Action item: Starting at the line with "Click the interest field showing 13 159" and stopping at the final line, retype the data below exactly; do not carry over any pictures.

Records for the exercise:
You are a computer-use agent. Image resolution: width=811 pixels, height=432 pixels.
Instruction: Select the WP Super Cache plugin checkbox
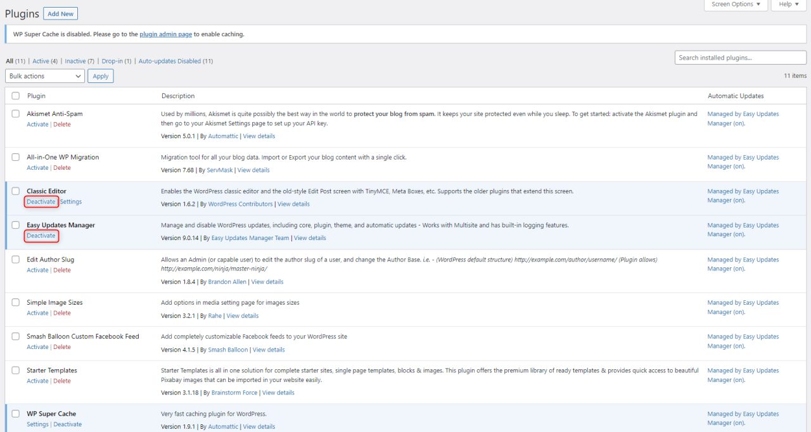tap(15, 413)
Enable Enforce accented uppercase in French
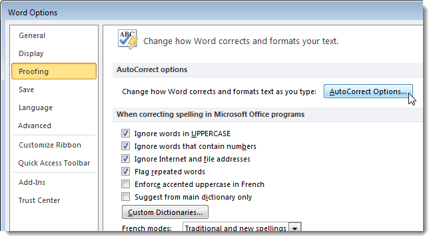The height and width of the screenshot is (241, 433). click(x=126, y=184)
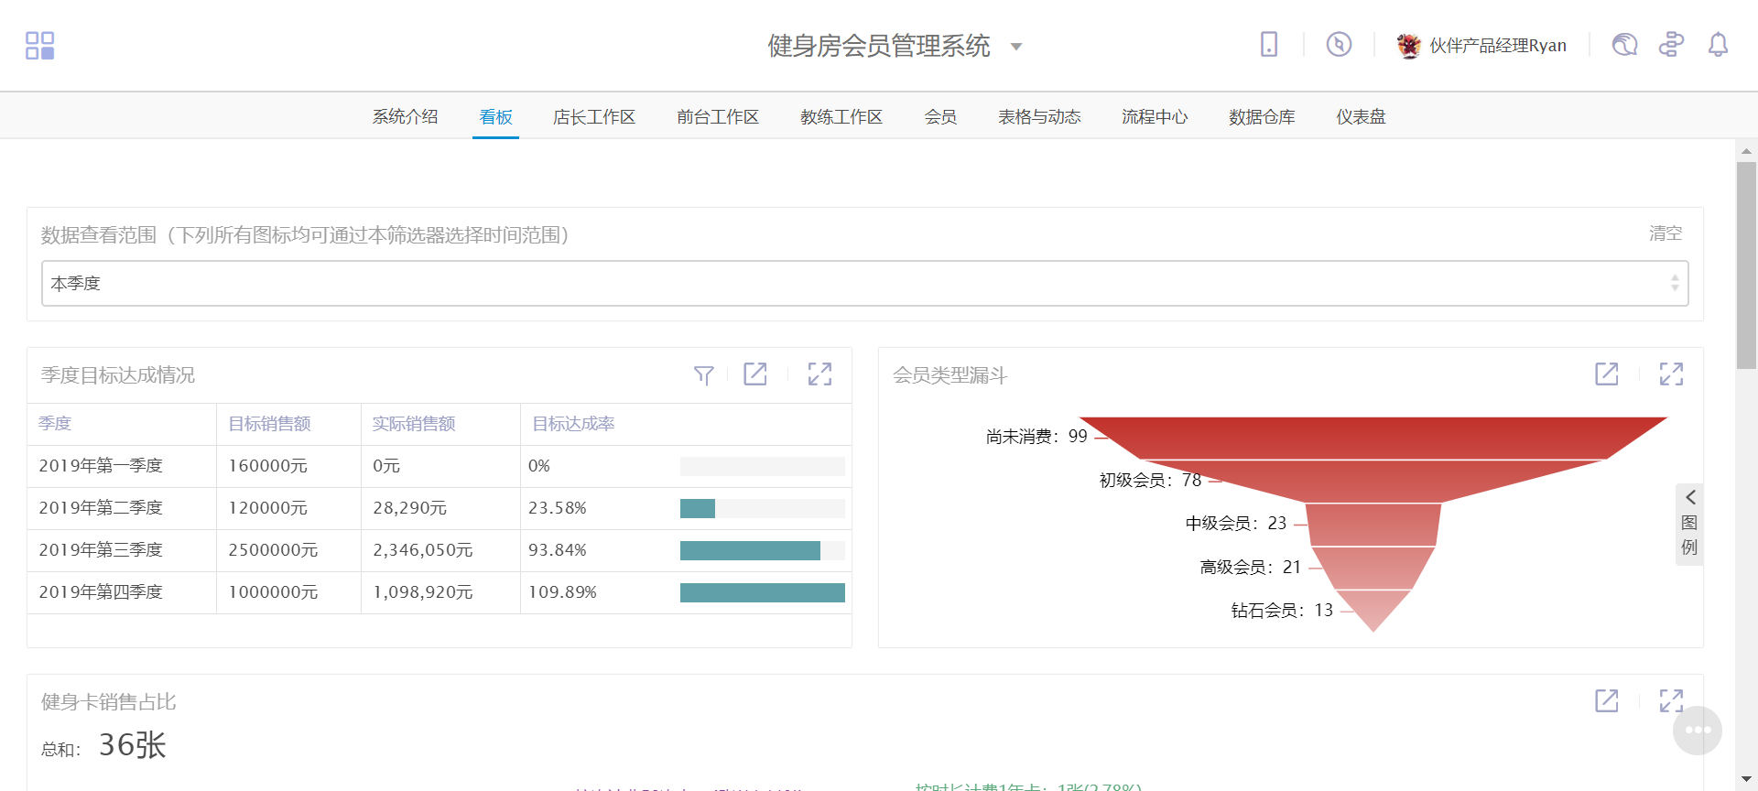Viewport: 1758px width, 791px height.
Task: Expand the 图例 legend side panel
Action: point(1689,525)
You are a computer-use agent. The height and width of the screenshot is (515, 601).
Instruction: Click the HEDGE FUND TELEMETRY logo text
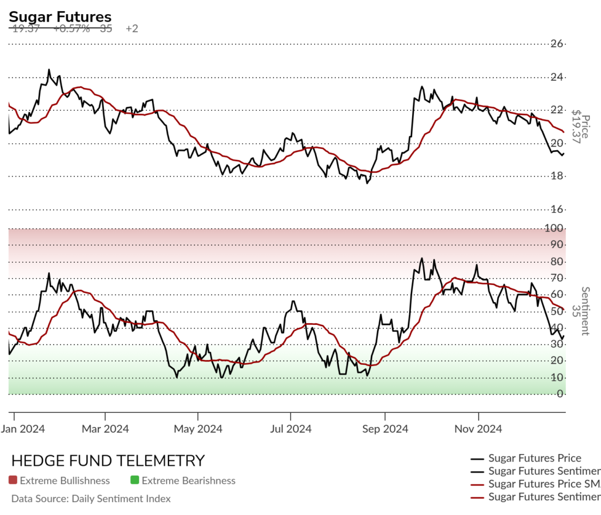108,460
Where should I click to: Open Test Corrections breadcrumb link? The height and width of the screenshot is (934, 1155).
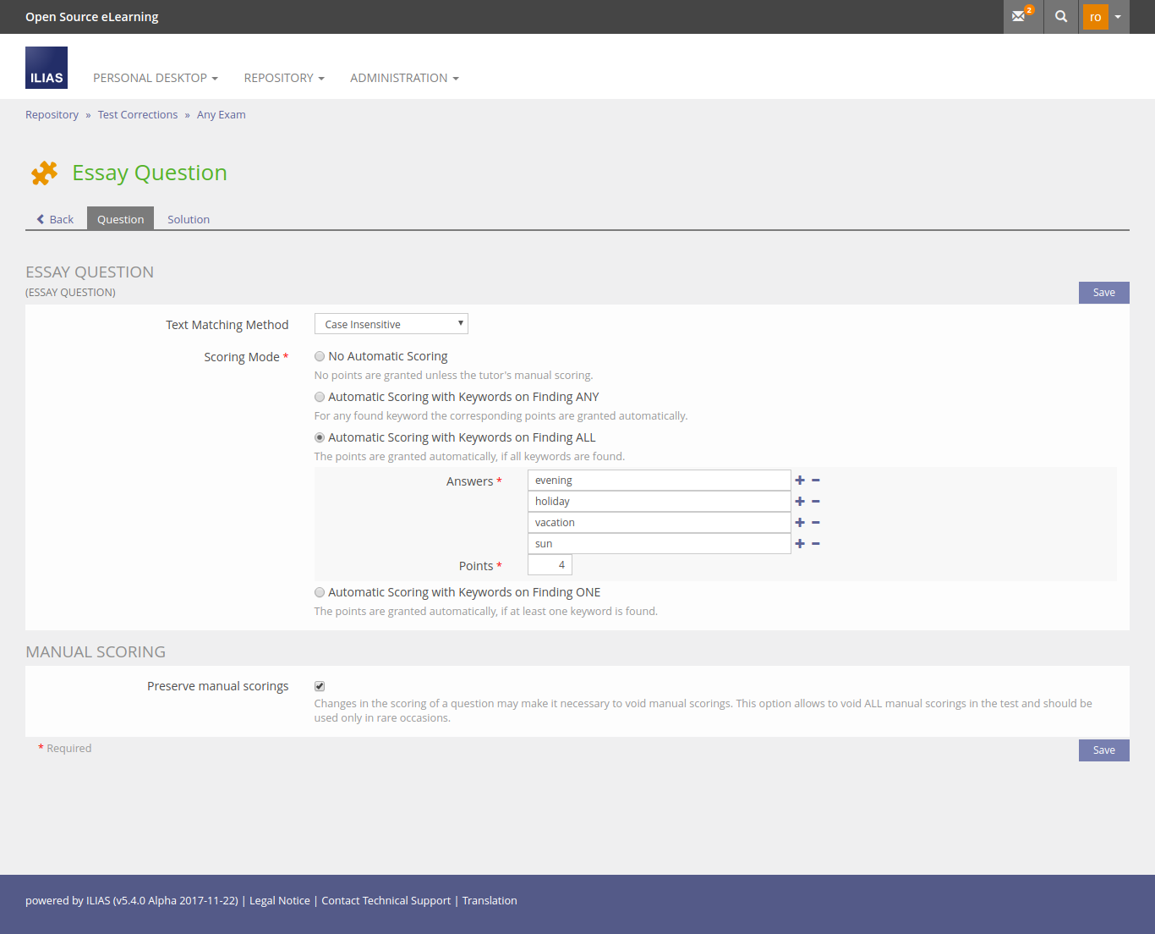point(138,115)
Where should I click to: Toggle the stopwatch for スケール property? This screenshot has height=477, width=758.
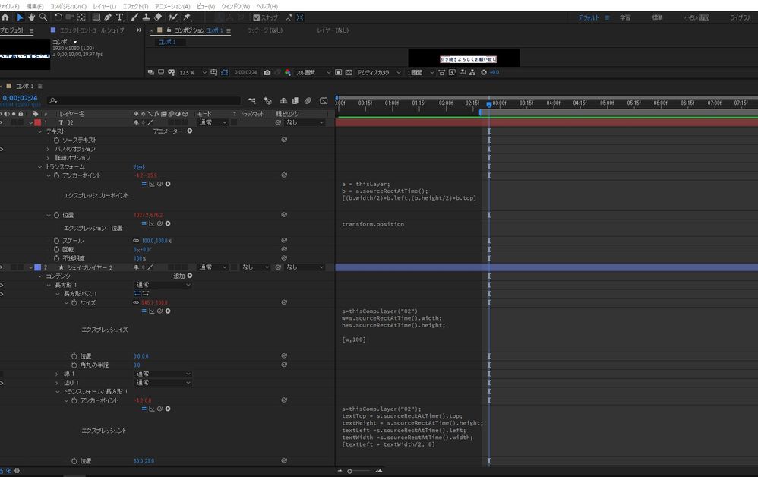click(x=56, y=240)
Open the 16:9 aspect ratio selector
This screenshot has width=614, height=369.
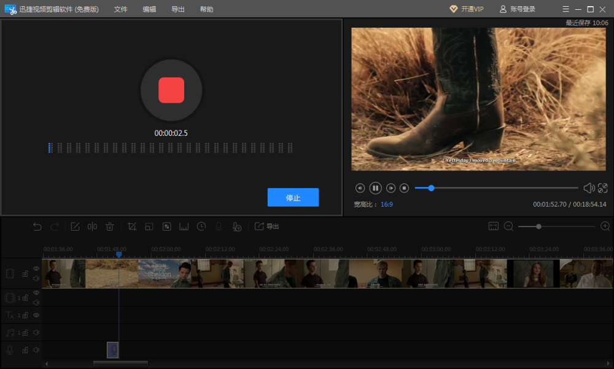tap(386, 204)
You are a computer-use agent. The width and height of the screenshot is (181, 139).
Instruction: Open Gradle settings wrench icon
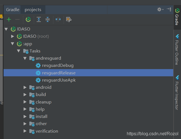[69, 19]
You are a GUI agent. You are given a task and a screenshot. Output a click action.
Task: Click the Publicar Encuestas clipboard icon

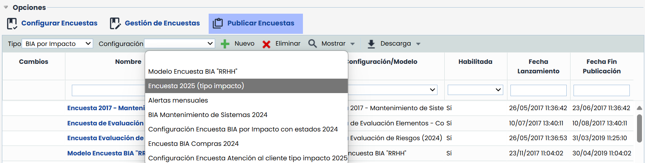tap(218, 24)
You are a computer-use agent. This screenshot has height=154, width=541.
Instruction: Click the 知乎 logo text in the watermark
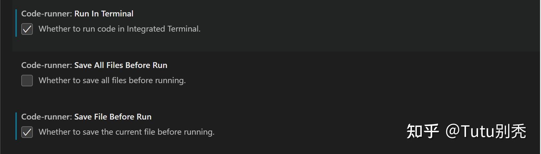423,131
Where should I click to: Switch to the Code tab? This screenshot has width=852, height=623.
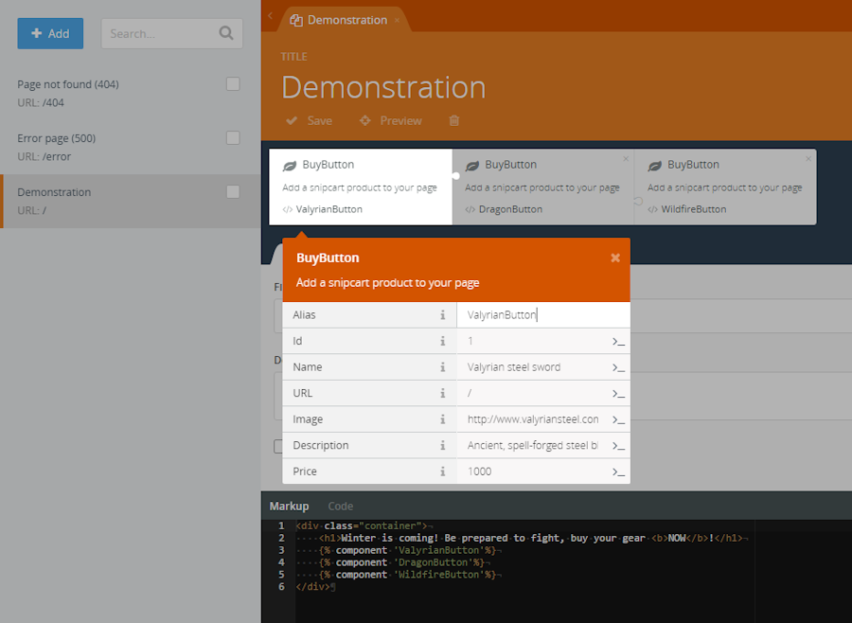(x=340, y=506)
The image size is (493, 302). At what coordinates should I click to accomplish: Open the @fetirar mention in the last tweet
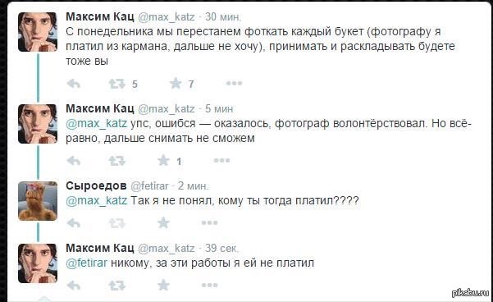(x=86, y=263)
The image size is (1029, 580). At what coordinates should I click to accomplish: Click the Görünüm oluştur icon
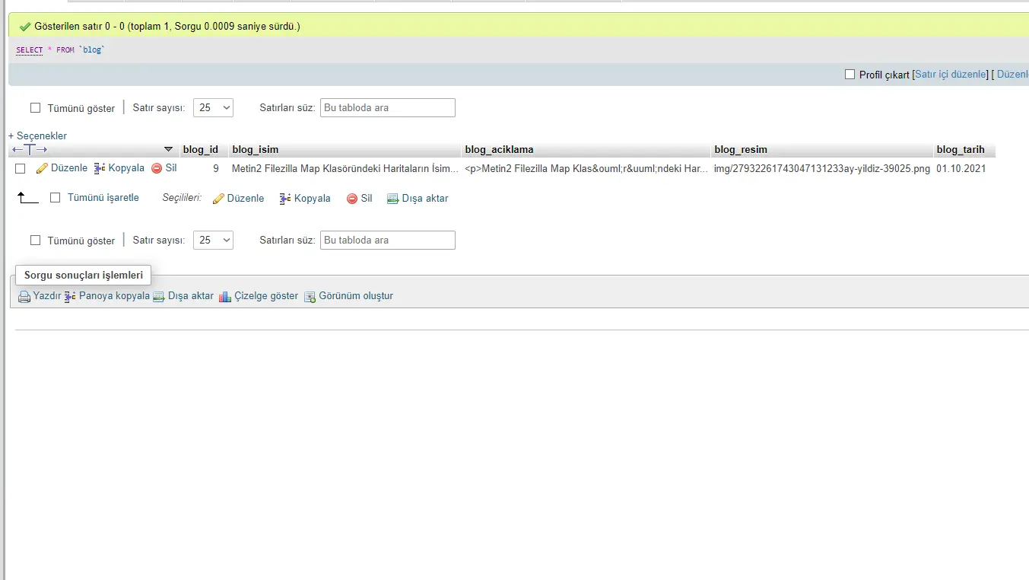[x=310, y=297]
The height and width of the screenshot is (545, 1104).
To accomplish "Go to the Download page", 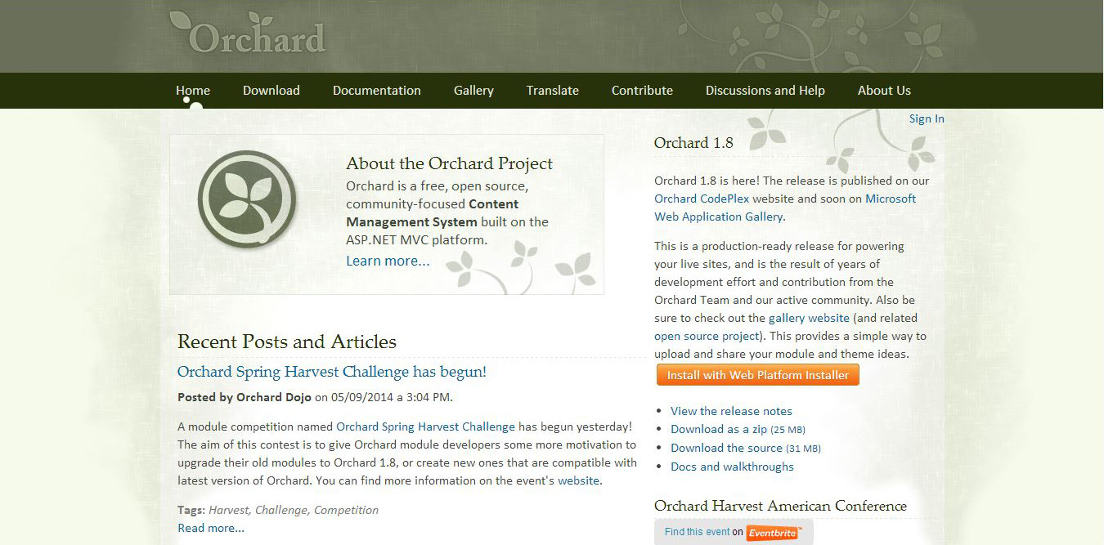I will coord(272,91).
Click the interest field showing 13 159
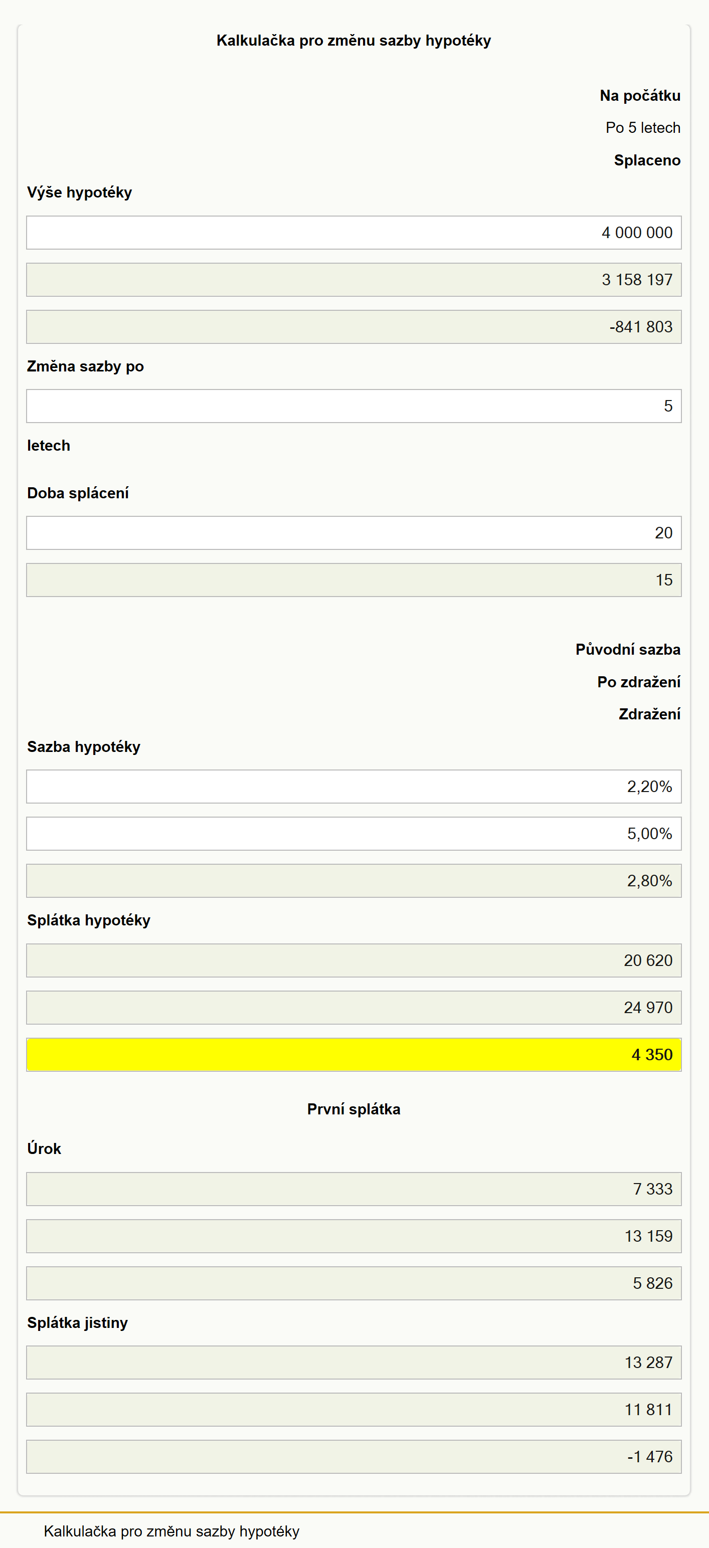 (x=354, y=1236)
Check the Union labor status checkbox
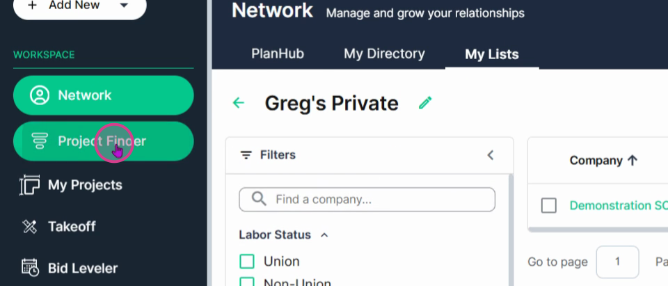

Written reply:
Click the interest field showing 13 159
 (x=354, y=1236)
Check the Union labor status checkbox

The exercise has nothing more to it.